Task instructions:
Copy the lines below word for word, from the line containing "Task: Click Rubigen on the map" through the line containing "Action: (x=360, y=40)", with both of those lines included.

Information provided:
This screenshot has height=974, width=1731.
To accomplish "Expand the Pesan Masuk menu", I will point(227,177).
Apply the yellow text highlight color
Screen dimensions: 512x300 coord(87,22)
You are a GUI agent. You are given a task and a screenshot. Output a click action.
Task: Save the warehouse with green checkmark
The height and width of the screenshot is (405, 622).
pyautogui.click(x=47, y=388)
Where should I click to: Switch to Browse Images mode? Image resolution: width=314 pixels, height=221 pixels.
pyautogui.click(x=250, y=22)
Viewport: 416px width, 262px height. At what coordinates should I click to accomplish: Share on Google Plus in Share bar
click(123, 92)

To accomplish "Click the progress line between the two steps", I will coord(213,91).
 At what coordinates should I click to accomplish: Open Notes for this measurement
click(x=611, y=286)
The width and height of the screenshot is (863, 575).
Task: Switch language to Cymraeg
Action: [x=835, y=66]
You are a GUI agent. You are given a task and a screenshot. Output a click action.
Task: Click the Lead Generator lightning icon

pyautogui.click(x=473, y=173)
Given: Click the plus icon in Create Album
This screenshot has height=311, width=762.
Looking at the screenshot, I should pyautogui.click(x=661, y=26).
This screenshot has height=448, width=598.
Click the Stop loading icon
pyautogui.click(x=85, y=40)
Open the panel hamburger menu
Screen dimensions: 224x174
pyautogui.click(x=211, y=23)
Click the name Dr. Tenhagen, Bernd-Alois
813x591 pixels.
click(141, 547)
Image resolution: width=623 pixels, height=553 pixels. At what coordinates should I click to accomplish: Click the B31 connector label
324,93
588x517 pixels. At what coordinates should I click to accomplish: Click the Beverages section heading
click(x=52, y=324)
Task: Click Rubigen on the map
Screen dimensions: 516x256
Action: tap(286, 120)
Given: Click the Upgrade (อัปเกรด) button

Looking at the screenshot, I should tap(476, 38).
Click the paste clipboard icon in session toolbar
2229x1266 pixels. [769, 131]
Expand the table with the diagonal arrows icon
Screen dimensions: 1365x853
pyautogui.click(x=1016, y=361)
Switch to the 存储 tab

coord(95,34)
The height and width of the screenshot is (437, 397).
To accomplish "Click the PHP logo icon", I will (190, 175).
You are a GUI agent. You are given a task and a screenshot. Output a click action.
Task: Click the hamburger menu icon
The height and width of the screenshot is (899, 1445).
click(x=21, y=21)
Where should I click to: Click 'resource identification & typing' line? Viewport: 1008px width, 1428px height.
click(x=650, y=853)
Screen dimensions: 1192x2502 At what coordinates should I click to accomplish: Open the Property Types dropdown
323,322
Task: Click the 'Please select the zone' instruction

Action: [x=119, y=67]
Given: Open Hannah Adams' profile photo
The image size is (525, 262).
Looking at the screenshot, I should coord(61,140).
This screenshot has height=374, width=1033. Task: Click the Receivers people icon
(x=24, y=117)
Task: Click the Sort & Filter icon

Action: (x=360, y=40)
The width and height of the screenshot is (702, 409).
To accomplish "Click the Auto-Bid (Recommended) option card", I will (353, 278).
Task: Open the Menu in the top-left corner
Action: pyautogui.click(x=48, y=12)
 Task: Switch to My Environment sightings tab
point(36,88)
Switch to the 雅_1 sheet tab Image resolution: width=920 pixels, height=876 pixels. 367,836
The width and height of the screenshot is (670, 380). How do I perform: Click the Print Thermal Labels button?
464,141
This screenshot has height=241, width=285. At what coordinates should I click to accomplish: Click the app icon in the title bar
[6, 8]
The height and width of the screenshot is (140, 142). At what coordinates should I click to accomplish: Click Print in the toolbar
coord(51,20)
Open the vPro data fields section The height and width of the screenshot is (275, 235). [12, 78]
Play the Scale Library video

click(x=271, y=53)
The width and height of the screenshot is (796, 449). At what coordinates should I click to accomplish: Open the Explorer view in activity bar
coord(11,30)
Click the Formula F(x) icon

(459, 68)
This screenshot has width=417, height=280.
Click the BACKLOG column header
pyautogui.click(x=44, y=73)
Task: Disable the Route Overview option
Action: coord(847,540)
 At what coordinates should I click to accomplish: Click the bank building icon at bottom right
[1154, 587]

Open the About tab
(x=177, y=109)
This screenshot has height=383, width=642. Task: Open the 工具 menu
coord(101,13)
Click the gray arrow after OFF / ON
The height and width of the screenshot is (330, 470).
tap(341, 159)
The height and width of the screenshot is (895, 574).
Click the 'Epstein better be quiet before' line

Response:
Task: Click Rubigen on the map
Screen dimensions: 516x256
Action: tap(286, 120)
Given: Click the Upgrade (อัปเกรด) button

Looking at the screenshot, I should tap(476, 38).
Click the paste clipboard icon in session toolbar
2229x1266 pixels. [769, 131]
Expand the table with the diagonal arrows icon
Screen dimensions: 1365x853
pyautogui.click(x=1016, y=361)
Switch to the 存储 tab

coord(95,34)
The height and width of the screenshot is (437, 397).
To accomplish "Click the PHP logo icon", I will (190, 175).
You are a GUI agent. You are given a task and a screenshot. Output a click action.
Task: Click the hamburger menu icon
The height and width of the screenshot is (899, 1445).
click(x=21, y=21)
Where should I click to: Click 'resource identification & typing' line? Viewport: 1008px width, 1428px height.
click(x=650, y=853)
Screen dimensions: 1192x2502 At what coordinates should I click to accomplish: Open the Property Types dropdown
323,322
Task: Click the 'Please select the zone' instruction

Action: [x=119, y=67]
Given: Open Hannah Adams' profile photo
The image size is (525, 262).
Looking at the screenshot, I should coord(61,140).
This screenshot has height=374, width=1033. Task: Click the Receivers people icon
(x=24, y=117)
Task: Click the Sort & Filter icon

Action: (x=360, y=40)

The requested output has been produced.